First-year interns are supervised by residents, who in turn are supervised by older residents and fellows—MDs specializing in a field. The residents on my floor will become a variety of doctors, but the fellows are all “heme/onc.” Nurse practitioners (NPs) and physician assistants (PAs) have many of the privileges and responsibilities of physicians, but most don’t get paid close to a physician’s salary. From what I’ve seen, inpatient care would collapse without them. They, similar to the interns and residents, do a lot of the daily medical work in the hospital.
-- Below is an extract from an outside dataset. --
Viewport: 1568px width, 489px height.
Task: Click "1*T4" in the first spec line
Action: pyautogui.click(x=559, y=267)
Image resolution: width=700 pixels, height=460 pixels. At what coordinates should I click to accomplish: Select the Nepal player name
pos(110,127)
True to tradition, the NPs and PAs are listed on the board by their first names, as nurses are, and the interns and residents by last names only. Any good history of medicine would have to examine how important the title “Dr.” is to many MDs and how certain types of docs don’t allow anyone but another doc to call them by their first name. That kind of attitude is changing in the newer generation; they tend to introduce themselves as “Lisa” or “John.” But there are even now nurses who call every physician—whether an attending physician or intern—“Doctor” because that’s how they were trained and what they believe is right.
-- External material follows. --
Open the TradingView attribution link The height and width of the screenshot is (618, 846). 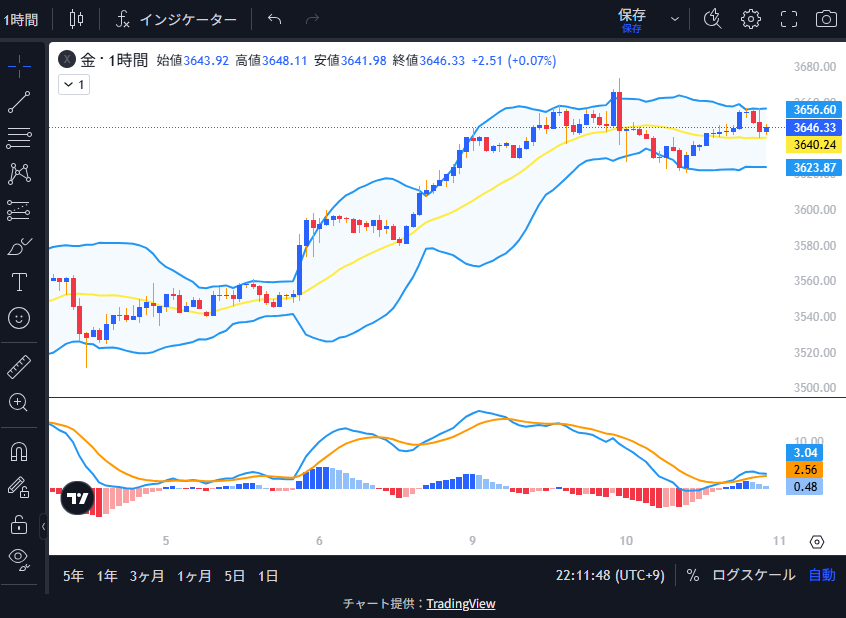click(460, 603)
I bring my informality to work as well as my background in a university. When I taught at Tufts I was Theresa and my husband is Arthur at the University of Pittsburgh physics department. Hierarchies in naming reinforce hierarchies of power and I guess that explains the rigidity about who’s called what in hospitals, but health care might run more smoothly if those of us who work together used first names, identifying ourselves to each other at least as more equal than not.
The last two rows on the white board show the nurse’s name and phone number. I pull out my phone and check the number taped to the back of it. Yes, they wrote it down correctly. Occasionally the numbers get mixed up and it’s very confusing until someone figures out what happened and fixes it on the board.
I write down the pager numbers for my patients’ clinicians (intern, NP, or PA), which I get from the other big white board we have. That board, hanging on a wall perpendicular to the first, includes key phone numbers: the blood bank, our satellite pharmacy, the lab, escort, MDs whose clinics are separate from the hospital, and so on.
Report done and all needed contact information written down, we nurses scatter to our pods and medcarts, compact wheeled sets of drawers that hold supplies and patients’ medications and have a computer and work space on top. The top surface is higher than a normal desk so our chairs feel like barstools. If only.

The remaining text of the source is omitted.